◆ Exercise set ◆
**a)** Quote the stethoscope study word for word, starting at "For each of" and ending at "personal voice amplifiers.".
**b)** Which keywords does the stethoscope study list?

◆ Selected passage ◆
=======

The Intelligibility of the Reversed-Stethoscope Technique in Age-Related Hearing Loss
Keywords:hearing loss, health-care accessibility, stethoscope
This study evaluated the effectiveness of the reverse stethoscope technique in improving speech intelligibility. In this technique, a clinician places the earpieces of their stethoscope into the ears of a hearing-impaired patient and speaks into the chest piece.
The International Speech Test Signal was presented to four Littman® stethoscope models and a Pocketalker® personal voice amplifier using an Audioscan® hearing instrument test box. The acoustic outputs of the stethoscopes and voice amplifier were measured across the frequency spectrum of speech. The Speech Intelligibility Index of the resulting speech was calculated for natural speech and for each device in relation to 10 standardized hearing losses representing the population of older adults.
For each of the 10 hearing losses, the speech signal emitted by the stethoscopes was quieter and yielded lower speech intelligibility scores than regular speech. In contrast, the voice amplifier provided mid and high frequency amplification and improved speech intelligibility scores for all but the mildest hearing losses.
The reverse stethoscope technique worsens the clarity of speech and should not be used with older, hearing-impaired patients. Instead, clinicians should use regular speech or, preferably, personal voice amplifiers.

=======

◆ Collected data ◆
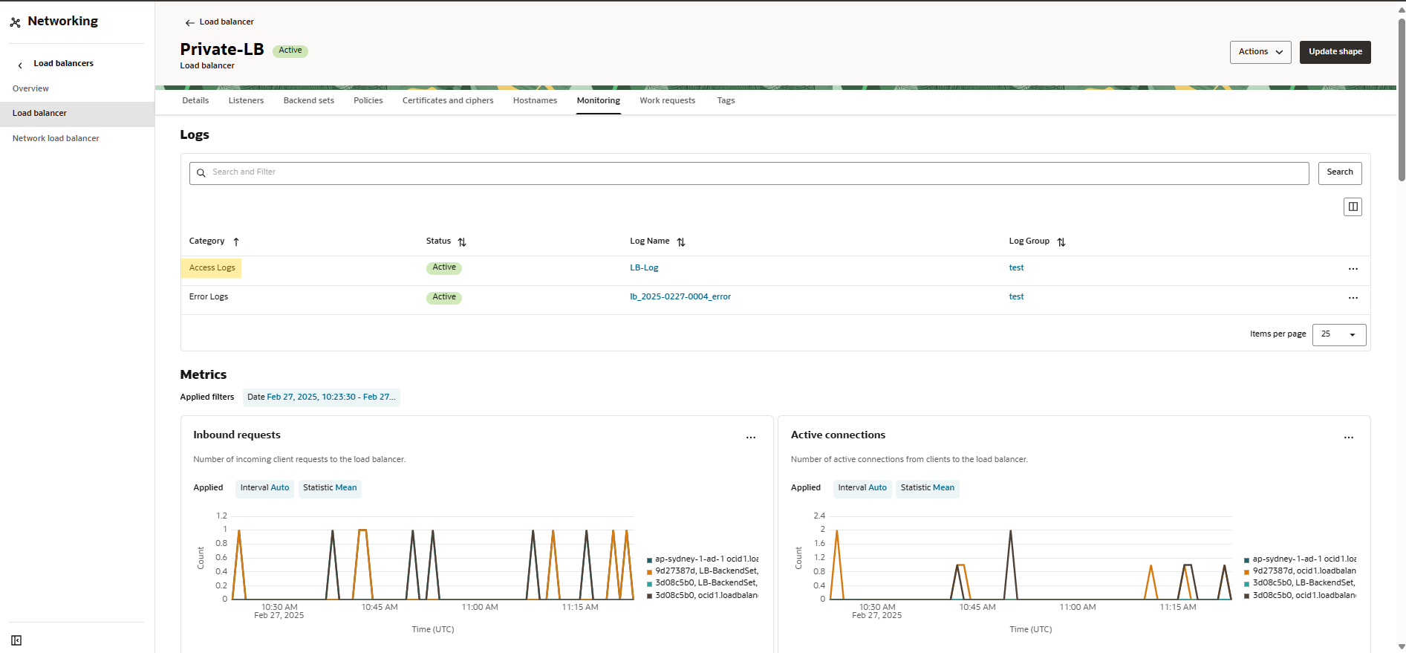Click the Update shape button

pos(1335,52)
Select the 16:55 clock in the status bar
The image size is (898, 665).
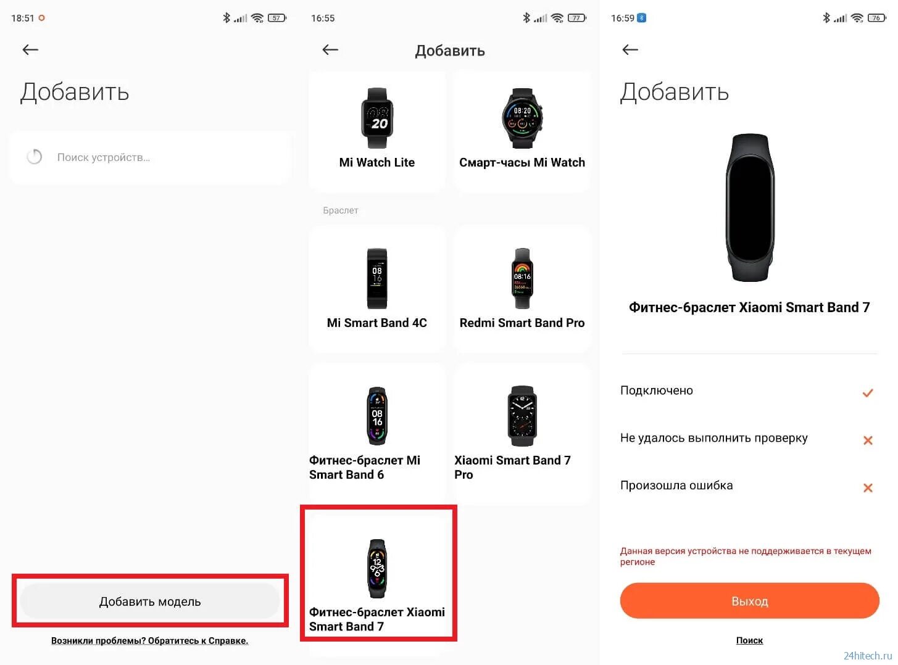(x=323, y=18)
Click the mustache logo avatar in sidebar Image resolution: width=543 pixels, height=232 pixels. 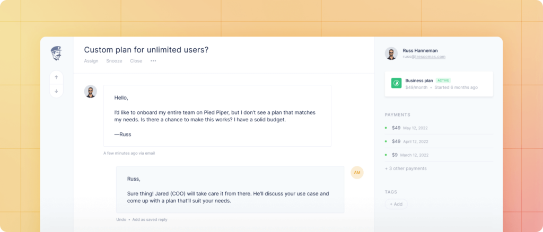tap(56, 53)
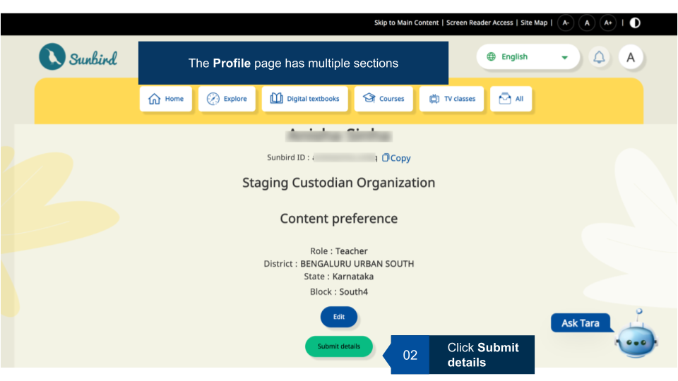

=======

◆ Task-by-task solutions ◆
**a)**
For each of the 10 hearing losses, the speech signal emitted by the stethoscopes was quieter and yielded lower speech intelligibility scores than regular speech. In contrast, the voice amplifier provided mid and high frequency amplification and improved speech intelligibility scores for all but the mildest hearing losses.
The reverse stethoscope technique worsens the clarity of speech and should not be used with older, hearing-impaired patients. Instead, clinicians should use regular speech or, preferably, personal voice amplifiers.

**b)** hearing loss, health-care accessibility, stethoscope